I'm sure that I am not alone and many people have hit similar obstacles. We struggle through and get back on track and the last thing you want to hear is some ignorant comment like "just pay your bills". Maybe you need to live in the real world where you wouldn't get a $16,000 raise in 10 years time. Maybe you should have asked for a pay decrease to help the city and continue to see if you can pay your bills.

Posted by: Dan | January 29, 2008 5:50 PM

I forgot to mention, isn't the median income in New Haven in the neighborhood of $33,000 compared to the mayor's salary of $130,000 mentioned in another article? I guess he should be able to pay his bills!

Posted by: Darnell | January 29, 2008 7:51 PM

Gary and Dan,

I would gladly drop out of the race if either one of you guys ran

Posted by: joshua jones | January 30, 2008 8:26 AM

I think WPCA now include other citys. Do they get forclosed.
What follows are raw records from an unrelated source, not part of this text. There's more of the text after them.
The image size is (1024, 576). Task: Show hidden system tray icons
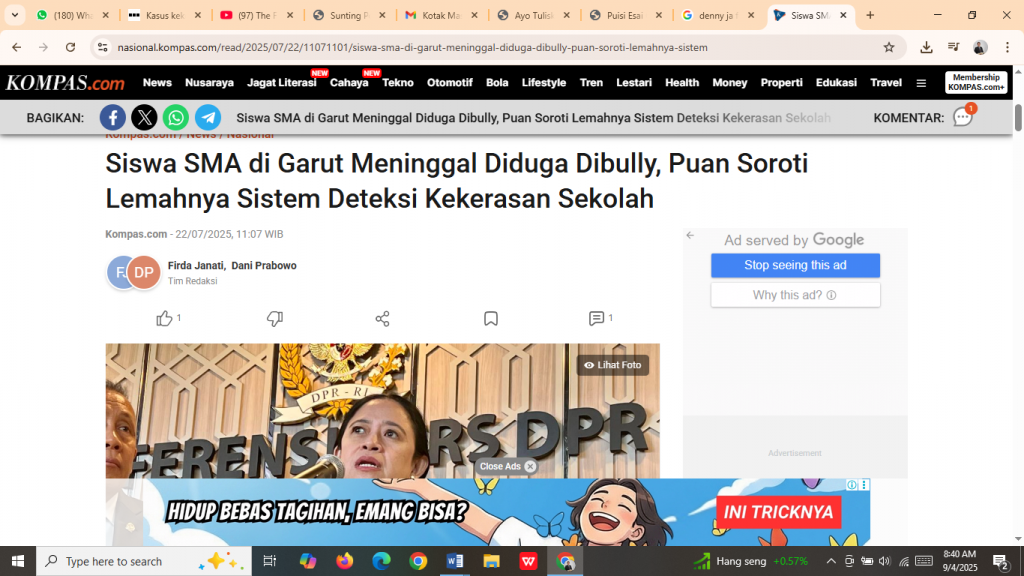pyautogui.click(x=830, y=561)
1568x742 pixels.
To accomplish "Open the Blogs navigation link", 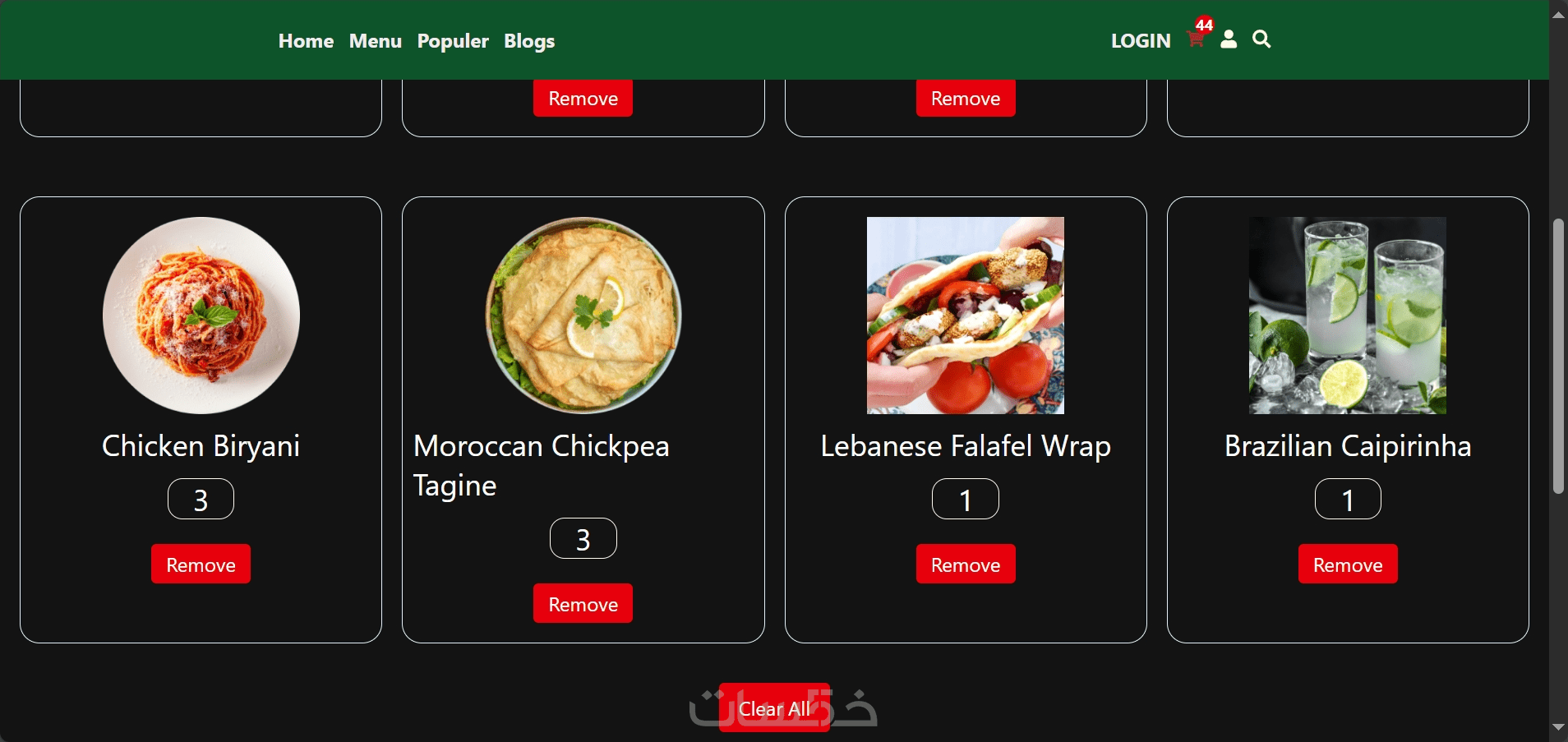I will (529, 41).
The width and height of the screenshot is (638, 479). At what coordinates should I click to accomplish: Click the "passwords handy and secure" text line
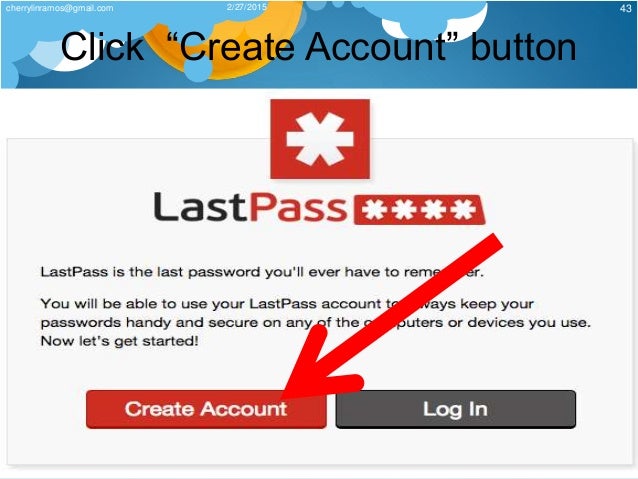click(315, 323)
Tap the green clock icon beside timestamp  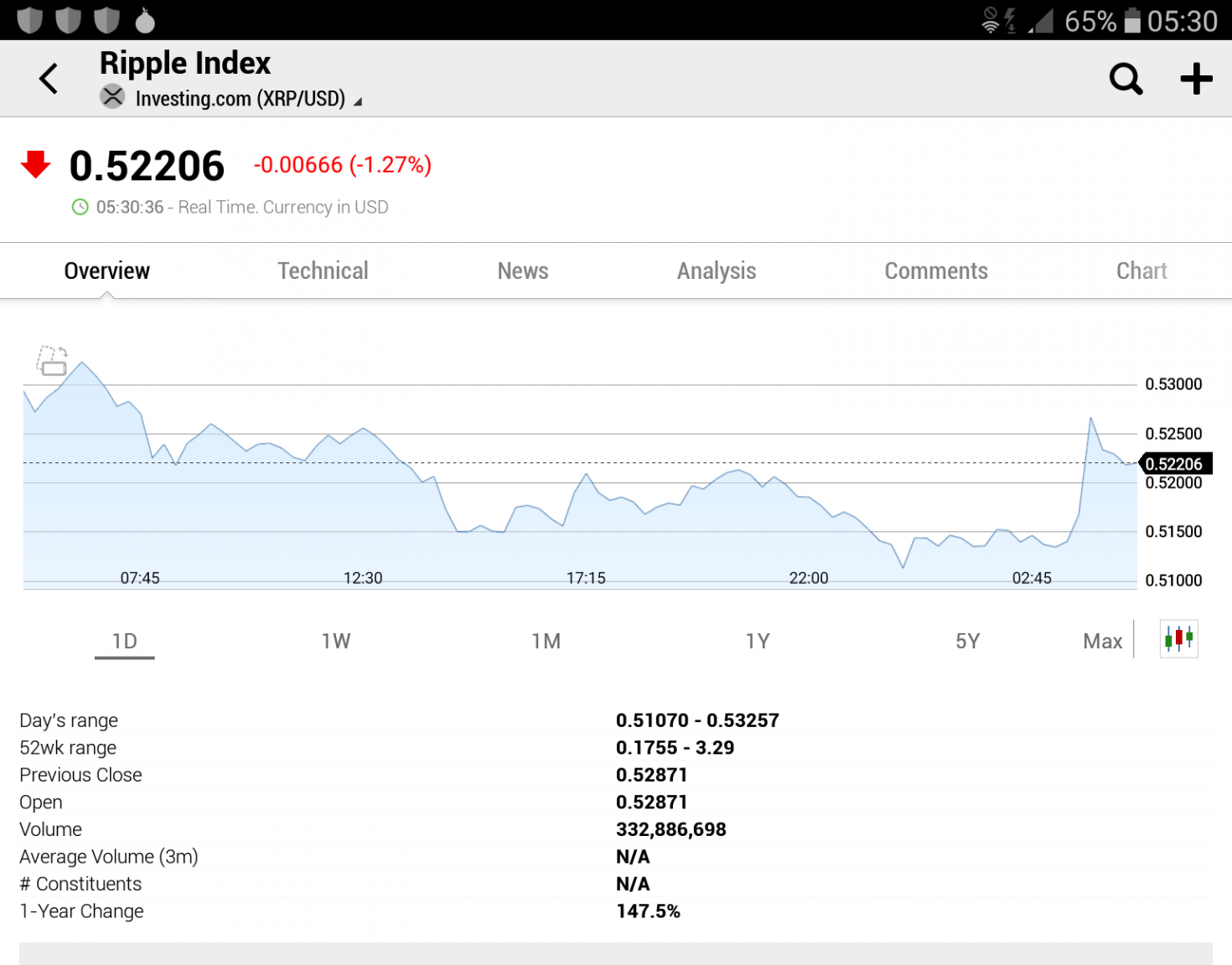(80, 207)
O just the poor people in New Haven.
If this right, Mayor DeStfano must take action.

Posted by: Jeff | January 30, 2008 8:46 AM

The word out there is that the Director of the WPCA makes more money than the Mayor. Almost $180,000. Is this true??

Posted by: andy ross | January 30, 2008 6:16 PM

I can see right through this "non responsive" nonsence on the part of the Mayor. Of course Mayor DeStefano wants to step up and do something about the WPCA foreclosure crisis. What politician would pass up a juicy issue like this one?, especially Mayor DeStefano who has always supposed to have been a man for the people, but can't you see what he is doing? He is allowing Carl Goldfield to be the hero.
You are going to see more and more of this silence on the part of the Mayor. This Mayor will begin sitting out issues, and allow Carl Goldfield President of the Aldermanic board to become more and more visible. Why? Mayor DeStefano, most likely, will not even fulfill his term in office. I predict he will leave office early, so that his hand picked successor can have the spot light. This city can only change and stop from becoming a dictatorship when we break the brace of Mayor DeStefano cronies.

Carl Goldfield is DeStefano's heir apparent, and he is setting the stage to make fools out of the residents of New Haven. Anything Carl Goldfield does, you had better believe that it is with Mayor DeStefano's full knowledge and blessing.

This city needs to get good and mad about how it is run by a chosen few. I feel bad for the Board of Alderman, because, the ones that I know or have had the pleasure to meet with all seem like good, committed and civic minded people that want to have a part in government, not be played like pawns.

Break the Brace and begin thinking about who will be our next Mayor now!